At least according to a British court, which recently awarded a married man and father of two £160,000 ($256,4000 U.S.) after the drug he took to treat his Parkinson's disease turned him into a gay sex and gambling addict, the Mirror (U.K.) reports.
In 2003, Didier Jambart, 52, of Nantes, France, was prescribed Requip, a medication to treat his Parkinson's. In 2005, however, he says he started to develop cravings for sex with men and online gambling. Jambart's compulsions were so intense he went as far as selling his children's toys to fund his addictions, he claimed.
"After first taking the drugs I was bursting with energy. I would get up at four in the morning and run ten-and-a-half kilometres," Jambart said during the first hearing, according to the British newspaper the Sun. "Then my neurologist increased the dose and I completely lost the plot. I discovered Internet gambling, and at first it was just a bit of fun but I soon became addicted. In total I lost between £60,000 and £90,000 online."
He went on to say that at times he had urges to kill and that the pills turned him into a "hypersexual, gay, cross-dresser."
"I started seeking out sex with men and exhibiting myself on the internet," he said. "Those around me could simply not understand what was going on. It was only in 2006 that I discovered what was going on when I read a Canadian website.
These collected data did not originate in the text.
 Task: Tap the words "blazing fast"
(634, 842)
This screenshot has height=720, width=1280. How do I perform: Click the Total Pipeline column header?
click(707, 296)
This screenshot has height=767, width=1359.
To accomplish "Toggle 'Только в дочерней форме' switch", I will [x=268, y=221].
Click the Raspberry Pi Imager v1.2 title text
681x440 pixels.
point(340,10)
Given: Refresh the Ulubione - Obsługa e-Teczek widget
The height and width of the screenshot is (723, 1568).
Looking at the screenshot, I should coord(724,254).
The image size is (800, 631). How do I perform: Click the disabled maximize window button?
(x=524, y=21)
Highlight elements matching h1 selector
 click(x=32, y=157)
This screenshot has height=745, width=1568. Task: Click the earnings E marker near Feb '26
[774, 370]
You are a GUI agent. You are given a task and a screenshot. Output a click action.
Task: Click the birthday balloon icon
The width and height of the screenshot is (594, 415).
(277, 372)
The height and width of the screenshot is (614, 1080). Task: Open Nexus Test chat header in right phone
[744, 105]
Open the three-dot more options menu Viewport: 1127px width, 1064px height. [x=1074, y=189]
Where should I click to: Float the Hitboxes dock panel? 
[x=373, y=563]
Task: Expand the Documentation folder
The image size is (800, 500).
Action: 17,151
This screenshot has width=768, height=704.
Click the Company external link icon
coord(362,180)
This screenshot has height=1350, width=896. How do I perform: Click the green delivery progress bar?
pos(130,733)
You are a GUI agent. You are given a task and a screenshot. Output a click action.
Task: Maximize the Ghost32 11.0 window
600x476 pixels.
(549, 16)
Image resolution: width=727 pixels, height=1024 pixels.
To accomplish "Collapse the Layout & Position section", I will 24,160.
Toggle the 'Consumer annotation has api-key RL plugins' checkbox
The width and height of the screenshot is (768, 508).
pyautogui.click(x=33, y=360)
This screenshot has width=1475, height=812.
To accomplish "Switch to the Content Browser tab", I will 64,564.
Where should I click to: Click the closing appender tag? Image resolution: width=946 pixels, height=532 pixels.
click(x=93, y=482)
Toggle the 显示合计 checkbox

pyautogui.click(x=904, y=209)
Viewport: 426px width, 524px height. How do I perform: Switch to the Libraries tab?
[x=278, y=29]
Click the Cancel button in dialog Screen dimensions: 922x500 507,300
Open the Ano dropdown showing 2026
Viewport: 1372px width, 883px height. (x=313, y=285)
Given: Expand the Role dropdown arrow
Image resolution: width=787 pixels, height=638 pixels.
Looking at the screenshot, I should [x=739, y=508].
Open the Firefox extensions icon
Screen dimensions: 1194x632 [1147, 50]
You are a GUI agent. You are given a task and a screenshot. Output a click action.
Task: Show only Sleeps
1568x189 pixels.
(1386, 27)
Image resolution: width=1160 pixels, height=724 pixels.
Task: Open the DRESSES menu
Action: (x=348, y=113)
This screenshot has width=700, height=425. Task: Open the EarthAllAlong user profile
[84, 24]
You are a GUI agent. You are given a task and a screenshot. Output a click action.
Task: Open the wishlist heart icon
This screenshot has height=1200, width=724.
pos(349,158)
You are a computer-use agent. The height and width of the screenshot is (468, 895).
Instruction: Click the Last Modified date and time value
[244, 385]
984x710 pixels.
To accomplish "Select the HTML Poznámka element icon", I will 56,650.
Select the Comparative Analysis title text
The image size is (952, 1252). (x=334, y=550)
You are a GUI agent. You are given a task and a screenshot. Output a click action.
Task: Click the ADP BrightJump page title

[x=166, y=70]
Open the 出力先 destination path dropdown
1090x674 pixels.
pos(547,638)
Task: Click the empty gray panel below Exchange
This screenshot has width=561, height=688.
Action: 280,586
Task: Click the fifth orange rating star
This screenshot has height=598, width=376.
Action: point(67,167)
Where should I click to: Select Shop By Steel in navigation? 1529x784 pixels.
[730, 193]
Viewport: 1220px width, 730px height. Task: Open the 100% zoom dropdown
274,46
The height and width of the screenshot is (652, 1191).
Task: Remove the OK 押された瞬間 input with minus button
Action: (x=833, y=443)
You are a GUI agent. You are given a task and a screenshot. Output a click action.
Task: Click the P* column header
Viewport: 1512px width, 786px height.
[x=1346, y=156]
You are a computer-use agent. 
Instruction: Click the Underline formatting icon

I sought help and was told of the side effects, and have expert medical advice that I was the victim of an addiction."
Lawyers argued that GlaxoSmithKline, the British company that makes Requip, knew that the pills had side effects but only started to put warnings on the medication's packaging in 2006. "It's been a seven-year battle," Jambart said, "GlaxoSmithKline lied to us and shattered our lives."
Jambart revealed that he would wear woman's clothing and arrange encounters with strangers. One hookup, however, went bad and resulted in him being raped, he said. Additionally, he spent his entire family's life savings in order to fund what he called his out-of-control gimbling and tried to take his own life eight times. In 2005, he finally stopped taking the medication when he associated his addictions with the drug.
A court initially ordered Galxo to pay Jambart £100,000 ($160,390). But after an appeal, the higher court upheld and raised the compensation to £160,000 ($256,4000).
YourLawyer.com describes Requip as a "popular medication used to control tremors associated with Parkinson's disease and Restless Leg Syndrome. Unfortunately, drugs like Requip have been associated with gambling addictions and other compulsive behaviors." The site goes on to say that most victims of the medication have not experienced obsessive or compulsive behaviors in the past and in almost every case, the "compulsive behavior subsided once Requip was discontinued."
Earlier this month, researchers seemed to make a breakthrough and possibly found what causes Parkinson's disease. According to ScienceNews.org, a harmful version of the alpha-synuclein protein "crawls through the brains of healthy mice, killing brain cells and damaging the animals' balance and coordination. If a similar process happens in humans, the results could eventually point to ways to stop Parkinson's destruction in the brain."